Però, la vecchia democrazia occidentale. Parte sempre male: lenta, litigiosa, tremebonda, confusa. Dittature e fanatismi le danzano intorno con baldanza sfrontata, esibendo idee chiare, rapidità d’azione, disciplina ferrea. Invadono le pianure della Polonia, sparano il primo uomo nello spazio, abbattono i grattacieli di Manhattan. La democrazia risponde con lo spettacolo desolante della sua impotenza. Balbetta, piange, si arrovella. Si mostra nuda e gonfia di piaghe allo sguardo dei suoi critici, che ne pronosticano i funerali imminenti.
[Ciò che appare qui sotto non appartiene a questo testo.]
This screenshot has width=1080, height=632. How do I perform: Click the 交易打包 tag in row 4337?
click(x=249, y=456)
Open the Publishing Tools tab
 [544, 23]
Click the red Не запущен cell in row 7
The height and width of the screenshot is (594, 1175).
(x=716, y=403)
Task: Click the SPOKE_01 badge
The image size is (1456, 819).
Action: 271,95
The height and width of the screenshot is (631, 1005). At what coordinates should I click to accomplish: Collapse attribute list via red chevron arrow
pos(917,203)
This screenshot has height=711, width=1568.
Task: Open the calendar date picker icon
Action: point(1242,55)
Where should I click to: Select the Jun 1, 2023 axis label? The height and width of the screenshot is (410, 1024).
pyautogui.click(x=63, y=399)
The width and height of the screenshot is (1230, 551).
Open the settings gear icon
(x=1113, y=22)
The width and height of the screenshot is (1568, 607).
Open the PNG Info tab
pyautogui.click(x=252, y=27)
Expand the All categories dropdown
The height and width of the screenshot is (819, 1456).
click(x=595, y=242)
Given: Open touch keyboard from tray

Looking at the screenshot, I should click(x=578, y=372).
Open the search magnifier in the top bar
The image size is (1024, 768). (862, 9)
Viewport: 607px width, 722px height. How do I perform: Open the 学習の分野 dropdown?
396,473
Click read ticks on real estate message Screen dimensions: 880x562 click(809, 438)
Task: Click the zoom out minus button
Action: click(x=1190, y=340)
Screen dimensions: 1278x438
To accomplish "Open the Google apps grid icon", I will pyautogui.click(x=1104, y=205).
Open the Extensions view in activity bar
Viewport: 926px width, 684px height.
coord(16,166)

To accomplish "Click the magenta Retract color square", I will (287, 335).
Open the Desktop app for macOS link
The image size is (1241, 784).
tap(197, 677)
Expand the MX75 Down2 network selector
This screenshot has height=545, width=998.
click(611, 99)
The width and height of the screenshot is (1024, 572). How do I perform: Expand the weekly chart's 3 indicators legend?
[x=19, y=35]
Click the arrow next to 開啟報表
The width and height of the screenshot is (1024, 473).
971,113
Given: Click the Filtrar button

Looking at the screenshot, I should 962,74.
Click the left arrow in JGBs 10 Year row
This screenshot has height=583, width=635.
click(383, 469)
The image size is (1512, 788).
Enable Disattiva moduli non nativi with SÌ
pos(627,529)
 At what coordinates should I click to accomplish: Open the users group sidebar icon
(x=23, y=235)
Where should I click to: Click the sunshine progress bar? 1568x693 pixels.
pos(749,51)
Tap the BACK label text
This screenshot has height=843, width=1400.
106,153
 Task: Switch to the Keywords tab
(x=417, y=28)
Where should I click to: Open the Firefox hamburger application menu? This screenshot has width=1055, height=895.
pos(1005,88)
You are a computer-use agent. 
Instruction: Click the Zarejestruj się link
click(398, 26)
Ma passano i mesi, gli anni, talvolta i decenni, ed è ancora lì.

Che incassatrice formidabile, la democrazia. Difende la sconfitta e si riorganizza, rivelando riserve insospettabili di pazienza e talvolta anche di ferocia. Vince le guerre, conquista la Luna, stana i «cattivi» e non si vergogna di giustiziarli e di esultarne. Gli egoismi di cui è composta si raggrumano in qualcosa che non sarà mai il paradiso in terra, ma è pur sempre una comunità. Donne e uomini che non si sentono sudditi di nessuno e proprio per questo non inneggiano alla democrazia come a un totem salvifico, ma le restano affezionati. Ne sparlano e però poi la difendono: per poter continuare a sparlarne. Le dittature e i fanatismi sono emozioni violente e superficiali, che sorgono all’improvviso e all’improvviso si afflosciano. La democrazia invece è un sentimento. Scava nel profondo. Non fa battere il cuore. È il cuore. E il cuore, alla fine, vince sempre.